The problems began, in your opinion, three months after the wedding. That’s an approximation; Julien would doubtless have a different idea. Today he would say from the beginning, from the beginning things were going wrong, I don’t know how I ever let myself get involved in this business. So let’s say — after three months. It started with your cat. Which wasn’t strictly speaking yours, it belonged to your mother. You inherited it. You hadn’t made a mystery of that last point. Neither had you made a big deal out of it. Raised in the Protestant ethic and the spirit of capitalism, you have a considerably reduced emotional range that you don’t find at all inconvenient.

But Julien showed no interest in family affairs. It was enough for him to know that everyone was dead and he asked no questions, because they were all dead on his side as well, or just about. On the other hand, he was interested in the cat. From the kitchen to the bathroom, he found it constantly in his way and wanted to know when a new home might be found for it. He hadn’t mentioned putting it down, he was still in love and there are things one leaves unsaid during those times when one fears ruffling another’s feelings. He did mention dumping it in the woods, though. You plugged your ears and continued walking on water.

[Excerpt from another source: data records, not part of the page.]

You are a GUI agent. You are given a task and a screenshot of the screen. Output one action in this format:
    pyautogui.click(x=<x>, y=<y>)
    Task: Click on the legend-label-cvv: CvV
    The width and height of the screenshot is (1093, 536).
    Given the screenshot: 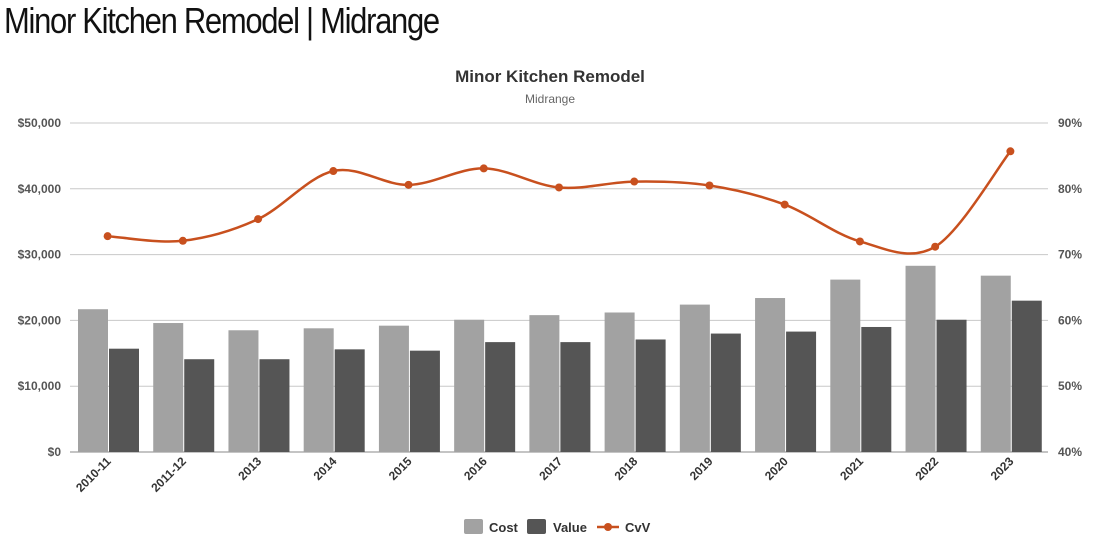 What is the action you would take?
    pyautogui.click(x=638, y=528)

He kept at it. He said by the way, is that all you inherited? You replied no, there’s also the apartment. He repeated the apartment? Real estate? What neighborhood? The 5th arrondissement you said. He smiled. (You might have told me sooner.) Then he wanted to see for himself and you agreed, to have some peace. Leaving your mother’s apartment he’d estimated its market value and announced that the furniture wouldn’t bring much but every little bit helps. You’d suggested a walk in the Jardin des Plantes.